Continuing my little lecture I said:

"You notice that Black has thus early three holes in his battleorder of Pawns or what I call weak strategical spots, which means any squares on his third or fourth rows on which a hostile piece might be planted sooner or later without being liable to he driven away by a Pawn. The weak points are at QR4, QB3 and QB4. Black's K P is loose and can only be defended by a piece or P--KB3, and the latter is generally inconvenient before the adverse QP is got rid of or further advanced than here. He has also two minor pieces standing undefended, and his QKtP is a mark for a dangerous attack by P--QR4, at the proper time. White's position is compact with the exception of the QP which, however, is well defended. Black's chief weakness has arisen, I may tell you, from his having prematurely advanced P-Q4 instead of P-Q3. It is White's move, and I feel satisfied from analogies of positions that Kt x P, followed by P--Q4, would give him much the best of it, even against the subsequent answer of ...B--Kt5, with the view of sacrificing a piece if White play P--KB3 (or else, I may now add, against the immediate answer Q--K2, pointed out subsequently by Mr. Teed, for White would also reply Q--K2). However castling is obviously a very good and safe move, but White instead plays here 9 P--KR3. What do you think of that?"

"Certainly unnecessary and weak," said Loyd.

"It is now Black's turn," I proceeded,

"and if I were in his place I certainly would not give my opponent an opportunity of getting rid of his QP, and opening the diagonal for his Bishop, commencing with Kt x P. I would withdraw B--Kt3 or B--Q3 first, for 9... Castling, what he does, will keep." Loyd nodded assent.

"Now White could do what I have just pointed out, and I feel sure he could get the better game, and much the best of it, should Black answer BXP ch., which would have also been bad at the previous stage, where I suggested Kt XP. There are too many cases in point on record. But he plays 10. Castles."

"But now," I proceeded,

"it is evidently the highest time for Black to remove his Bishop, but he actually plays 10...P--KR3; do you think that good play ?

"No, decidedly not," said Loyd.

"Of course White ought to take advantage of that without the least hesitation by 11 Kt x P," I remarked,

"but he actually plays 11 P--Q4 instead, and naturally his QP is isolated. Now, what do you think of the strength of the two players. Are they first, second or third class?" I am sure I put the question fairly enough, for I believe if I had given him the choice of five classes he would have chosen the last. As it was, he answered at once:

"Third class at the utmost."

"Would you be surprised to learn," I said, "that this play occurred not merely once, but actually in two games of the match between Morphy and Anderssen, in the second and in the fourth Tableau!"

And so it is indeed.
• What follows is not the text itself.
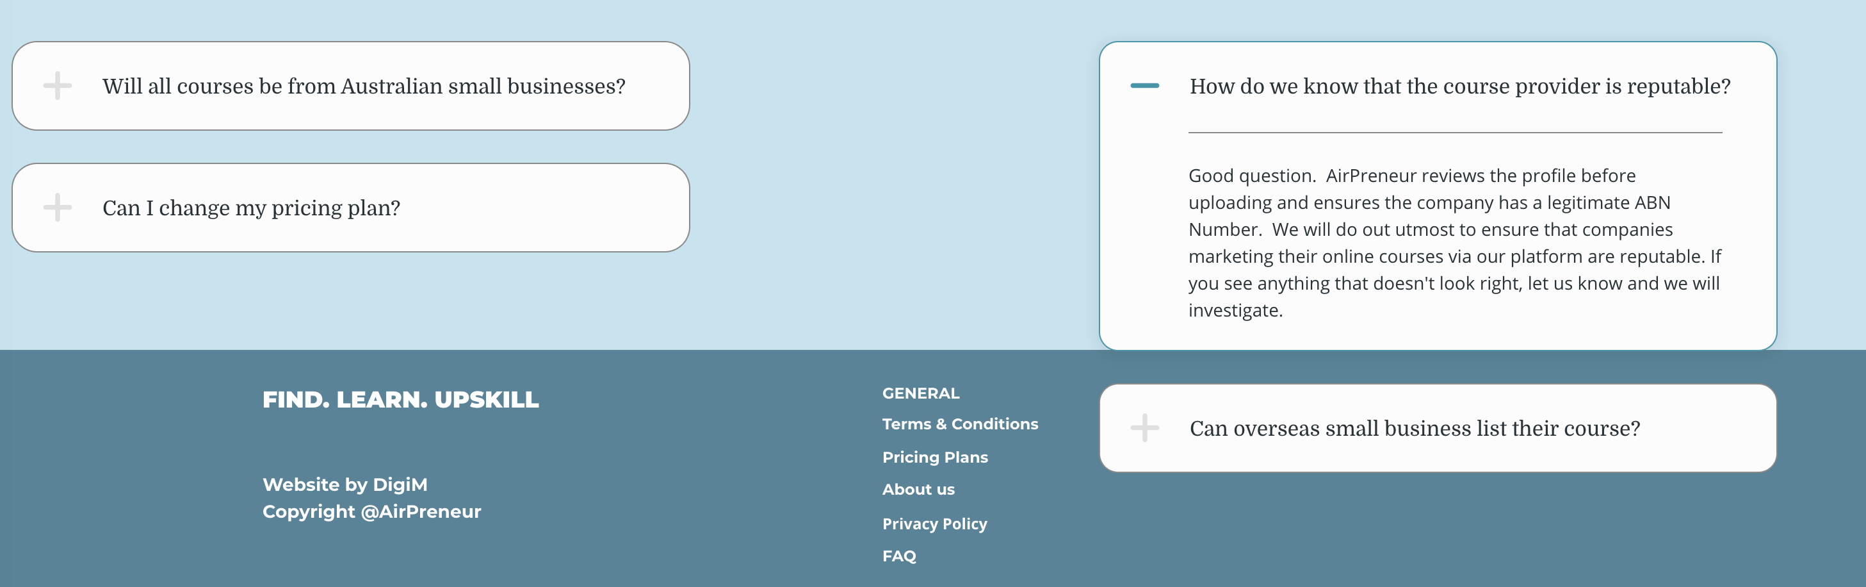Open the Terms & Conditions footer link
The image size is (1866, 587).
(960, 424)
The two great masters actually repeated the whole opening without the least amendment on either side, which proves that they had not the slightest suspicion that their development contained defects that about twenty-eight years later could only be described as grave strategical errors. By the way, as Loyd may have forgotten the whole affair, owing to his complicated business transactions as Vice-President of the A. C. E. A. and self-elected Treasurer of four fifths of its funds, I may remind him that on the same occasion I showed him that in the celebrated game with Paulsen, in which Morphy sacrifices his Queen, the latter had a lost game early in the opening, and albeit Paulsen committed an error such as any Pawn and Two player would most probably avoid nowadays, his game was absolutely won just one move before the celebrated sacrifice, without any possibility of retrieving it on Morphy's part--of course assuming best play on both sides--if the former had played 16 Q--R6 only one move earlier, instead of the silly move 16 R--R2.